Od dzisiaj nietrzeźwi kierowcy będą ostrzej karani. Ci, którzy spowodują wypadek pod wpływem alkoholu bądź narkotyków mogą nawet stracić prawo jazdy.
Sąd będzie musiał odbierać nietrzeźwemu kierowcy prawo jazdy, gdy w wypadku przez niego spowodowanym będą ofiary śmiertelne lub ranni. Jedynie w wyjątkowych i uzasadnionych wypadkach sędziowie będą mogli odstąpić od takiej kary - np. w trudnej sytuacji rodzinnej. Odebranie prawa jazdy będzie groziło także tym kierowcom, którzy zbiegną z miejsca wypadku.
Kara, ale nie w praktyce
Do tej pory sędziowie mogli orzec dożywotnie odebranie prawa jazdy, ale nie mieli takiego obowiązku. W praktyce jednak, jak uzasadniało Ministerstwo Sprawiedliwości, sądy bardzo rzadko z tego korzystały. Według przedstawionej podczas prac nad nowelą statystyki, odnoszącej się do 2008 r., łącznie sądy orzekły czasowy zakaz prowadzenia pojazdów w około 141 tys. przypadków. Dożywotni zakaz orzeczono jedynie w około 30 przypadkach.

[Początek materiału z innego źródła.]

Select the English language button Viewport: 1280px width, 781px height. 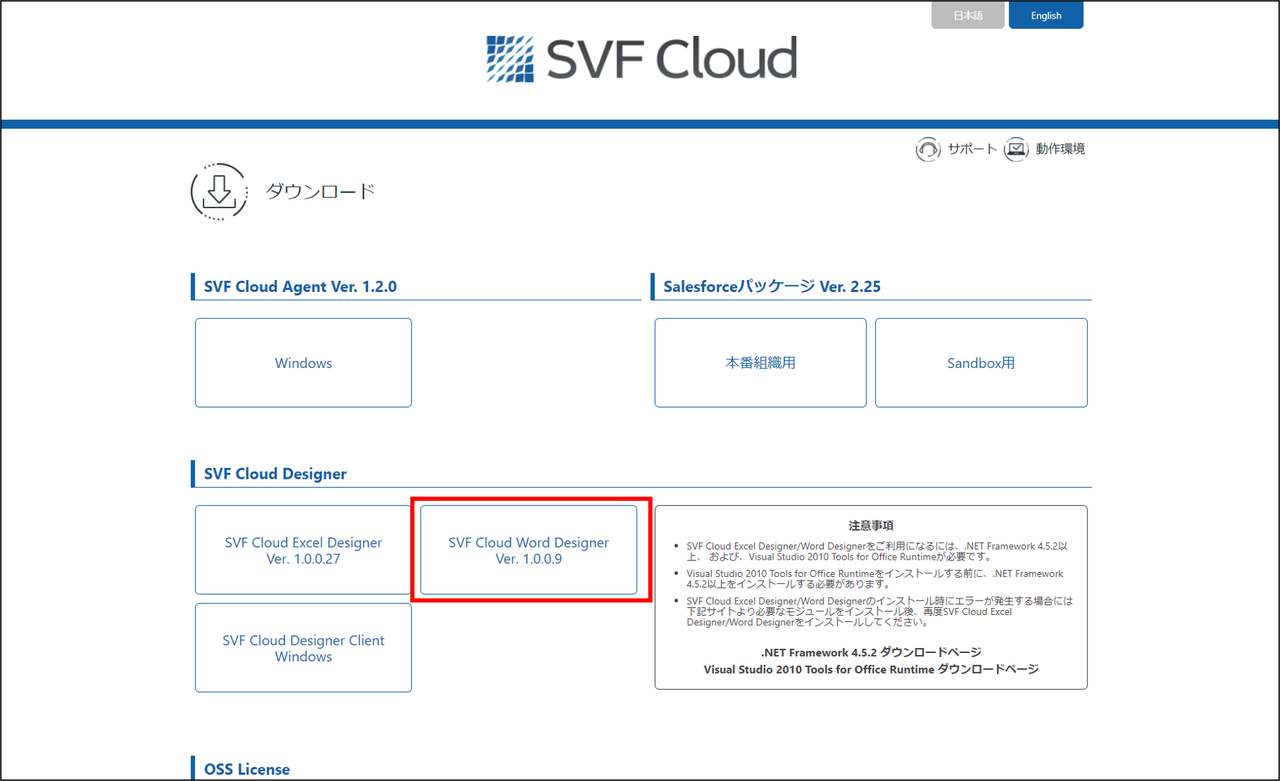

Ostrzejsze kary również dla recydywistów
Poza tym nowelizacja kodeksu karnego przewiduje zaostrzenie kar dla recydywistów. Kierowca, który zostanie przyłapany na jeździe pod wpływem alkoholu lub narkotyków, a wcześniej już miał wyrok za takie przestępstwo, może zostać skazany od trzech miesięcy do pięciu lat pozbawienia wolności.
Wcześniej maksymalna kara wynosiła dwa lata.